Merger mania: FTSE 250 hits new record on takeover boom
Theresa May’s claim that Britain remains “open for business” despite Brexit has been considerably boosted by the latest M&A activity figures, said Deirdre Hipwell in The Times. According to Dealogic, “Britain is on track to record nearly $70bn worth of deals in the first quarter, smashing last year’s total”. News of more action this week – a takeover battle for Bovis Homes in the construction sector, and consolidation in the oil services sector – sent the domestically focused FTSE 250 index to a new record close. J.P. Morgan’s Ed Byers said the appetite for deals was growing in line with “corporate confidence” – aided by high equity valuations, which have given companies greater flexibility to finance deals, and cheap debt. Expect “a further surge in activity”.
It all sounds very bullish, but what’s really behind this latest wave of takeovers, asked Jim Armitage in the London Evening Standard.
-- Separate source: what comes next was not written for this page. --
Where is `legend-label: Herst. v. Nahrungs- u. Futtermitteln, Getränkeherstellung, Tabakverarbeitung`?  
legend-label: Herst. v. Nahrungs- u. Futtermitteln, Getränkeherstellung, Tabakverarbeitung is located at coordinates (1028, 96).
Briefly summarised: cost-cutting and “opportunistic” attacks on lame ducks. That’s certainly the case with housebuilder Bovis, which “has been run shockingly badly and is lacking a chief executive – never a good look”. The offers it has received from rivals Redrow (kicked out) and Galliford Try (still ongoing) are “transparent efforts” to get Bovis’s 25,000 plots of land in southern England “cheekily cheap”.
The second big move of the week – Aberdeenbased Wood Group’s £2.23bn deal to buy its ailing competitor Amec – has a cautionary tale behind it, said Nils Pratley in The Guardian. Amec would never have got itself into such a vulnerable state had it not made a “transformational” acquisition of its own in 2014. It splashed out nearly £2bn for the US group Foster Wheeler, resulting in mostly “a pile of trouble” and “towering debts”. Fingers crossed for Wood Group that “the curse isn’t inherited”.